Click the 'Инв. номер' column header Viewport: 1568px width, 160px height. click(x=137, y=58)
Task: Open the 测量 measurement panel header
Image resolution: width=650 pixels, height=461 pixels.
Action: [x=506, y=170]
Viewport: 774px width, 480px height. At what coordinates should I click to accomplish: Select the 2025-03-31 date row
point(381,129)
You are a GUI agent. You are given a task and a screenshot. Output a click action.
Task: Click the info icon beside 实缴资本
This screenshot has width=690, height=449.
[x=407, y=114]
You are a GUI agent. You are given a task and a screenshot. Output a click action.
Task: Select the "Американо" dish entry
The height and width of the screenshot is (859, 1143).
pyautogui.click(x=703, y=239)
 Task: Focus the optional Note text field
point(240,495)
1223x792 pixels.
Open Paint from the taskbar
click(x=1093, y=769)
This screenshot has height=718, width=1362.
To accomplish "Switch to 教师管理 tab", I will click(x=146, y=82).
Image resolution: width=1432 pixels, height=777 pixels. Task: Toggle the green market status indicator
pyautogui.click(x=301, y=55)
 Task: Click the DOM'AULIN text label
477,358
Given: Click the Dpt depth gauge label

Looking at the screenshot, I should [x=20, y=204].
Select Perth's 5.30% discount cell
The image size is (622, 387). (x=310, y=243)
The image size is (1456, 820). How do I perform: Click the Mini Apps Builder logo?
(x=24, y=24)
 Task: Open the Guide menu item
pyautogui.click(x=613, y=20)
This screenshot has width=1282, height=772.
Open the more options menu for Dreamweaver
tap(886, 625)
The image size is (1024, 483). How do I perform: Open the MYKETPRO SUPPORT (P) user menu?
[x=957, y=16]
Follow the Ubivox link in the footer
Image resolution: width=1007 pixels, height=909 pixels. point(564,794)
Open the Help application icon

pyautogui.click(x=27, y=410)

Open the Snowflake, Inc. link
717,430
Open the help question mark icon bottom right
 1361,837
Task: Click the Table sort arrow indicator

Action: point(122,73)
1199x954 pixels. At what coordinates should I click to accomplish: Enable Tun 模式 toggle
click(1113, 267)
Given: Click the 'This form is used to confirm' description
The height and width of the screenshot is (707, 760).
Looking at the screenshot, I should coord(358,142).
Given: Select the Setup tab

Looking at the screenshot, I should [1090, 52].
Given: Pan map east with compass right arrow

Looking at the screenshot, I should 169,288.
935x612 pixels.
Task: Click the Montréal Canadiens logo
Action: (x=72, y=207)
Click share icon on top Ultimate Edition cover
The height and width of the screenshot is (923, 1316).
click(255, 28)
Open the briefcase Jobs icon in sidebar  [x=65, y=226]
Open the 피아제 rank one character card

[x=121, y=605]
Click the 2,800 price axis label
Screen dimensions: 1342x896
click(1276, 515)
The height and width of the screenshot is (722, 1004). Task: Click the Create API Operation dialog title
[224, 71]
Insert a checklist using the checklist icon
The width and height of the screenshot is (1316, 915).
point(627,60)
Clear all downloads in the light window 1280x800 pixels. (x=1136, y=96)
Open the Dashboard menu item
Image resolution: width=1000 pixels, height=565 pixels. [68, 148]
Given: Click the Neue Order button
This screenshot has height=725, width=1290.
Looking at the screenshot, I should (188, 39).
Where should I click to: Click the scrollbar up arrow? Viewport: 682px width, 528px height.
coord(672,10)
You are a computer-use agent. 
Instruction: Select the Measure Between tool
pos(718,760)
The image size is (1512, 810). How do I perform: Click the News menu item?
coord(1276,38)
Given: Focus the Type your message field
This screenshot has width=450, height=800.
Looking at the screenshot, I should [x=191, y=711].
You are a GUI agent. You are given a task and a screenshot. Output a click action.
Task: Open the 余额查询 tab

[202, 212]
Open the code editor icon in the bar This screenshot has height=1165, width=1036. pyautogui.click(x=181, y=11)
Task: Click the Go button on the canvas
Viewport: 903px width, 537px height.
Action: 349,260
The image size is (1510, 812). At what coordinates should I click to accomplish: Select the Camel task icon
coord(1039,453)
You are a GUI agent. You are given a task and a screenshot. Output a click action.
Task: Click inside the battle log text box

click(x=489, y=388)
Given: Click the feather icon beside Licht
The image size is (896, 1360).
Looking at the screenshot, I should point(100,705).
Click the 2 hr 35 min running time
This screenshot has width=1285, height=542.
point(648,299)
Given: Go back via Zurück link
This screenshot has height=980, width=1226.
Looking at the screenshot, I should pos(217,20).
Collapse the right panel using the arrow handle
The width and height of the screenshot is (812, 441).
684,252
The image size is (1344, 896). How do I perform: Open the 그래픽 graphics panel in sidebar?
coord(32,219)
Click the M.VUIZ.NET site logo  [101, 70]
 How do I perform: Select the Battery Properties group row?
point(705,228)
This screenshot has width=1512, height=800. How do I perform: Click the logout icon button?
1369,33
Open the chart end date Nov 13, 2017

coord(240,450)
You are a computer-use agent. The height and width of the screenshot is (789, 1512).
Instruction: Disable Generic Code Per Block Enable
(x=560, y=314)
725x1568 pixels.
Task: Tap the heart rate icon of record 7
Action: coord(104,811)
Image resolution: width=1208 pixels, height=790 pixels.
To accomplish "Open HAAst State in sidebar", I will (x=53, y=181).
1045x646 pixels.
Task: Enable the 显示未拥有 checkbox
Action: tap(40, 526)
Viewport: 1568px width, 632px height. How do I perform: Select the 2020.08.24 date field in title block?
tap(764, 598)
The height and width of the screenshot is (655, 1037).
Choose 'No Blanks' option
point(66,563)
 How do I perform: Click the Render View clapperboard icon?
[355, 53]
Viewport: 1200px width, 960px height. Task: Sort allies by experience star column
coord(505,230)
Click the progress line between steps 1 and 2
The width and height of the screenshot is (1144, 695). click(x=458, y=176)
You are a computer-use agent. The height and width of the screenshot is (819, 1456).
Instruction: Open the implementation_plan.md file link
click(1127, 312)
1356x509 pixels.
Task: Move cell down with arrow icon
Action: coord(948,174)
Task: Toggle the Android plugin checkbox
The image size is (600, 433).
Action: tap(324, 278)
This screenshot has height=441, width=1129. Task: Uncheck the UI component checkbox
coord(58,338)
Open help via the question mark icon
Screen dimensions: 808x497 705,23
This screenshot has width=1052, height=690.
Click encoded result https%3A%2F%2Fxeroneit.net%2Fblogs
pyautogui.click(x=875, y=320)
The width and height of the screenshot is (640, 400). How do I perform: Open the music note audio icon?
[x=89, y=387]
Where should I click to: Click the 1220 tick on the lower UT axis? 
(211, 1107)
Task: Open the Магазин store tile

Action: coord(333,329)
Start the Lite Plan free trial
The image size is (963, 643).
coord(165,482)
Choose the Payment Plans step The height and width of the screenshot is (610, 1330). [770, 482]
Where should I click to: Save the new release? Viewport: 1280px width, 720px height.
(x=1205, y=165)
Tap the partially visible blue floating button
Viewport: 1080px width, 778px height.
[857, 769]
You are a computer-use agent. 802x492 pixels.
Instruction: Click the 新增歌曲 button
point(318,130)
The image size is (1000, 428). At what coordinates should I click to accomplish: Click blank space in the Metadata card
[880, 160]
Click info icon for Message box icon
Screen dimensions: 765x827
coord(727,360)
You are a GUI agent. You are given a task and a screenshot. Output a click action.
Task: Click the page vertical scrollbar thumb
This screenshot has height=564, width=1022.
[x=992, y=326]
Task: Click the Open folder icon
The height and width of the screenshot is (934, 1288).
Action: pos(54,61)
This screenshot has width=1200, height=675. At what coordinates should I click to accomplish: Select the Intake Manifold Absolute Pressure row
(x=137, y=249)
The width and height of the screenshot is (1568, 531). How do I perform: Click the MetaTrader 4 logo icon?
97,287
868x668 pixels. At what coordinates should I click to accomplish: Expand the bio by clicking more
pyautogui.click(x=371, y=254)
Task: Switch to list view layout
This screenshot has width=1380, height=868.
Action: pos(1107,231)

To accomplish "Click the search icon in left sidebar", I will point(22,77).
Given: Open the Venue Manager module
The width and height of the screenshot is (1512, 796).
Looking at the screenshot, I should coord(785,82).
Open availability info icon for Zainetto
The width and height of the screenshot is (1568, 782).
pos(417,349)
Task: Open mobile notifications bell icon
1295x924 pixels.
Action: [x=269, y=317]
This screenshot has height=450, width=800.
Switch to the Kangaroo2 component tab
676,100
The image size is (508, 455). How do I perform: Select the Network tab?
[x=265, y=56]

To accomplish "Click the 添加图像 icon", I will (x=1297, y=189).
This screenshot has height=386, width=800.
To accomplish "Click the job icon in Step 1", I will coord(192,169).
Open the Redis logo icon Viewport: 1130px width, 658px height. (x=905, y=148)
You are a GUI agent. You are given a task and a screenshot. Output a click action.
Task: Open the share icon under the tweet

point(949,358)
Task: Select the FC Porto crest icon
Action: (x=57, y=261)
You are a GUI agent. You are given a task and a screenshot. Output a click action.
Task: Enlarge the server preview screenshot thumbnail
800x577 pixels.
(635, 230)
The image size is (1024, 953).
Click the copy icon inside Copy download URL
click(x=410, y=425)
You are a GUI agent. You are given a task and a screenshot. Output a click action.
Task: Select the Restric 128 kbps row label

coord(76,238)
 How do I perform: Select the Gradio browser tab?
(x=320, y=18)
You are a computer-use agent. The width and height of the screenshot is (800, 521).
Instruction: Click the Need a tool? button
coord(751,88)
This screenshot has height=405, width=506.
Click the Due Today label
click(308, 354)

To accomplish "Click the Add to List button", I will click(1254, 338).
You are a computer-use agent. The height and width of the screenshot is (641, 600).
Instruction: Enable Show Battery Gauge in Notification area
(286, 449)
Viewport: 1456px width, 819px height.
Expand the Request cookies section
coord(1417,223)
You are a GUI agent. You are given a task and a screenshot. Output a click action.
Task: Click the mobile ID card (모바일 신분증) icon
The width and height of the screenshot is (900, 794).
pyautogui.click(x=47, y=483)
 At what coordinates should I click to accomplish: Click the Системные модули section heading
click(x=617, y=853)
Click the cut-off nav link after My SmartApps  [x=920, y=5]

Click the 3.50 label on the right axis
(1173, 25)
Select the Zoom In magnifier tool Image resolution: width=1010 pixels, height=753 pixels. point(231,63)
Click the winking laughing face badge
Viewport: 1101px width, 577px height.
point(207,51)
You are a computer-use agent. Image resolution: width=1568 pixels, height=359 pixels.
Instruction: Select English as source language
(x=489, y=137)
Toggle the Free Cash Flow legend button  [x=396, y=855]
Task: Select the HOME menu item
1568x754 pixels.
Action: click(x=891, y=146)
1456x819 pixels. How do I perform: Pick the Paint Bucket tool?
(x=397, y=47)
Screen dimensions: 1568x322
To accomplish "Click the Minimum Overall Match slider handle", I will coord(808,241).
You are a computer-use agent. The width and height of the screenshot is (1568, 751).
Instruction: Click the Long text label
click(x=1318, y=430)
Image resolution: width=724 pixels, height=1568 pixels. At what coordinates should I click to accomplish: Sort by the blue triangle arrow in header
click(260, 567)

• • • •

Please copy out the rows above, starting at the line that contains "This screenshot has width=1052, height=690." and ending at the line that contains "Action: pos(1107,231)", with both of those lines included.

WRITTEN SOLUTION ->
This screenshot has width=1052, height=690.
Click encoded result https%3A%2F%2Fxeroneit.net%2Fblogs
pyautogui.click(x=875, y=320)
The width and height of the screenshot is (640, 400). How do I perform: Open the music note audio icon?
[x=89, y=387]
Where should I click to: Click the 1220 tick on the lower UT axis? 
(211, 1107)
Task: Open the Магазин store tile

Action: coord(333,329)
Start the Lite Plan free trial
The image size is (963, 643).
coord(165,482)
Choose the Payment Plans step The height and width of the screenshot is (610, 1330). [770, 482]
Where should I click to: Save the new release? Viewport: 1280px width, 720px height.
(x=1205, y=165)
Tap the partially visible blue floating button
Viewport: 1080px width, 778px height.
[857, 769]
You are a computer-use agent. 802x492 pixels.
Instruction: Click the 新增歌曲 button
point(318,130)
The image size is (1000, 428). At what coordinates should I click to accomplish: Click blank space in the Metadata card
[880, 160]
Click info icon for Message box icon
Screen dimensions: 765x827
coord(727,360)
You are a GUI agent. You are given a task and a screenshot. Output a click action.
Task: Click the page vertical scrollbar thumb
This screenshot has height=564, width=1022.
[x=992, y=326]
Task: Click the Open folder icon
The height and width of the screenshot is (934, 1288).
Action: pos(54,61)
This screenshot has width=1200, height=675. At what coordinates should I click to accomplish: Select the Intake Manifold Absolute Pressure row
(x=137, y=249)
The width and height of the screenshot is (1568, 531). How do I perform: Click the MetaTrader 4 logo icon?
97,287
868x668 pixels. At what coordinates should I click to accomplish: Expand the bio by clicking more
pyautogui.click(x=371, y=254)
Task: Switch to list view layout
This screenshot has width=1380, height=868.
Action: pos(1107,231)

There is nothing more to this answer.